Economist and financial researcher

Paula Jarzabkowski is a financial researcher and Professor of Strategic Management at the Bayes Business School, University of London.

==Biography==
Jarzabkowski worked as the Professor of Strategic Management at Aston Business School from 2007 to 2013. She joined the University of London in 2016. Jarzabkowski was elected a Fellow of the British Academy in 2020 and she was elected a Fellow of the Academy of the Social Sciences in Australia in 2024.

==Select publications==
- Jarzabkowski, P., Kavas, M., Krull, E. 2021. "It’s Practice. But is it Strategy?
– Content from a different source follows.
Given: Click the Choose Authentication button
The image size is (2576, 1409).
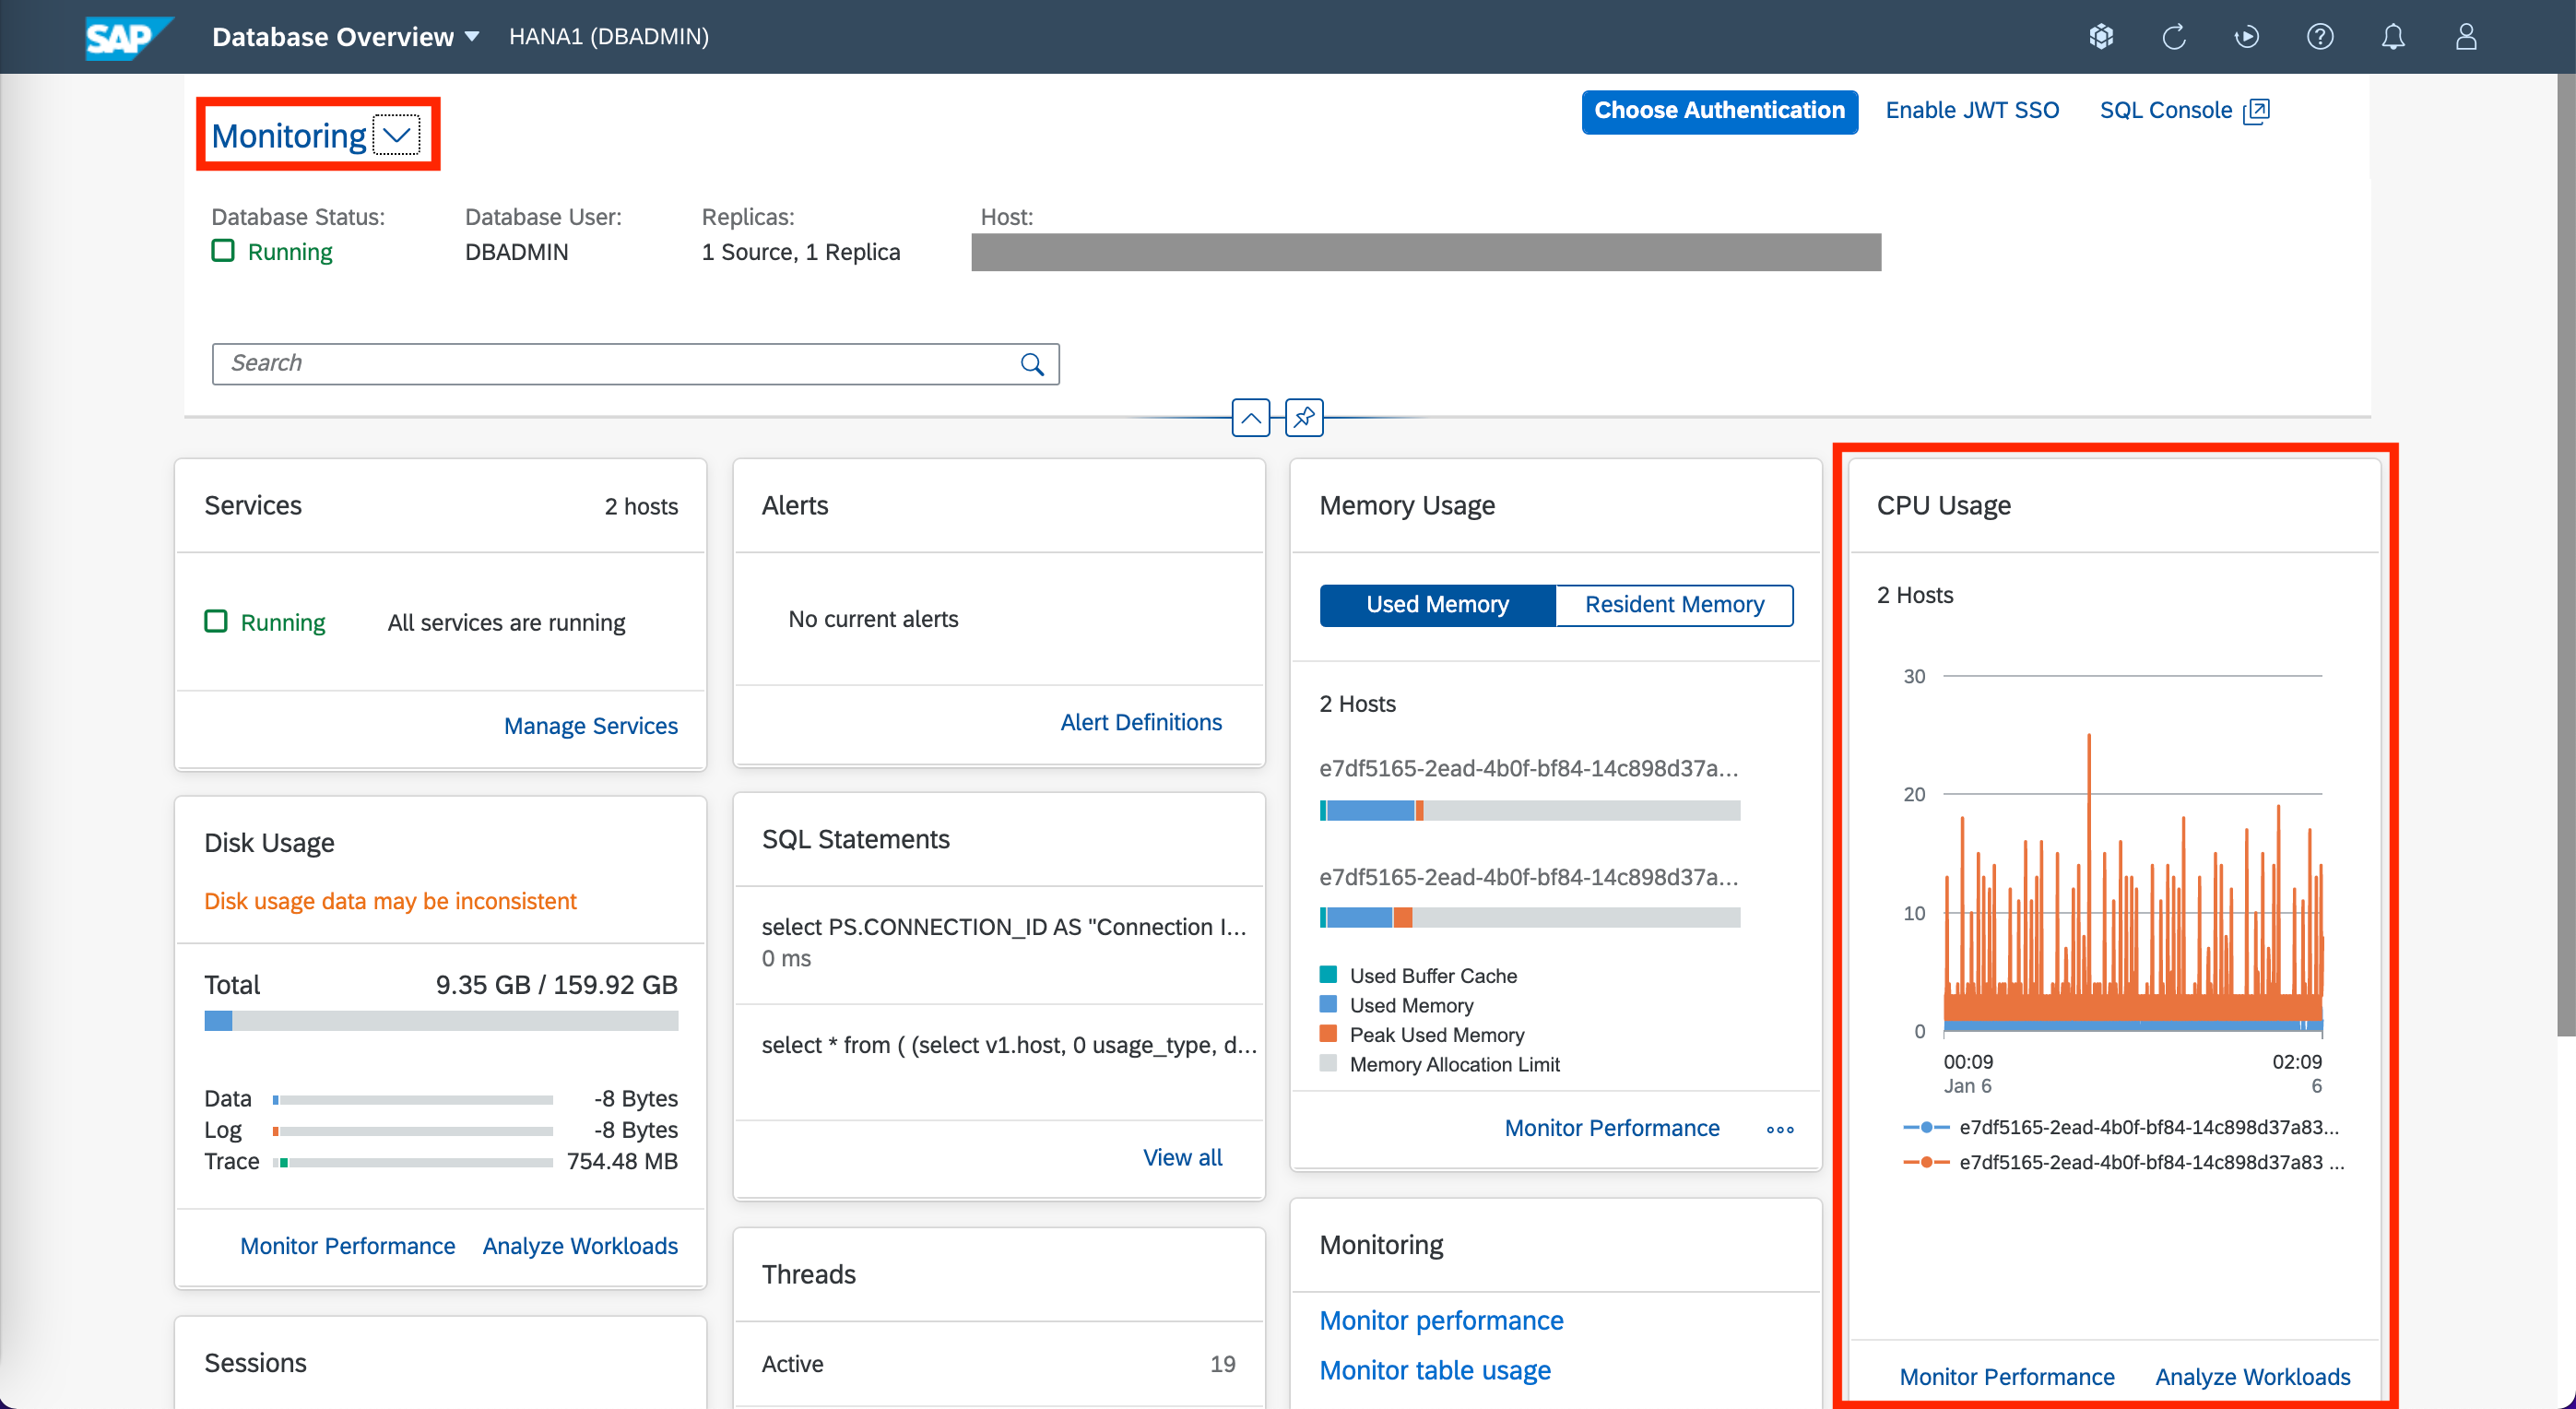Looking at the screenshot, I should pos(1719,111).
Reinvigorating strategy-as-practice by rethinking consequentiality", Organization Theory.
- Jarzabkowski, P., Lê, J., Balogun, J. 2019. "The Social Practice of Coevolving Strategy and Structure to Realize Mandated Radical Change", Academy of Management Journal 62 (3).
- Bednarek, R., Chalkias, K., and Jarzabkowski, P. 2019 "Managing Risk as a Duality of Harm and Benefit: A Study of Organizational Risk Objects in the Global Insurance Industry", British Journal of Management 32 (1), 235–254.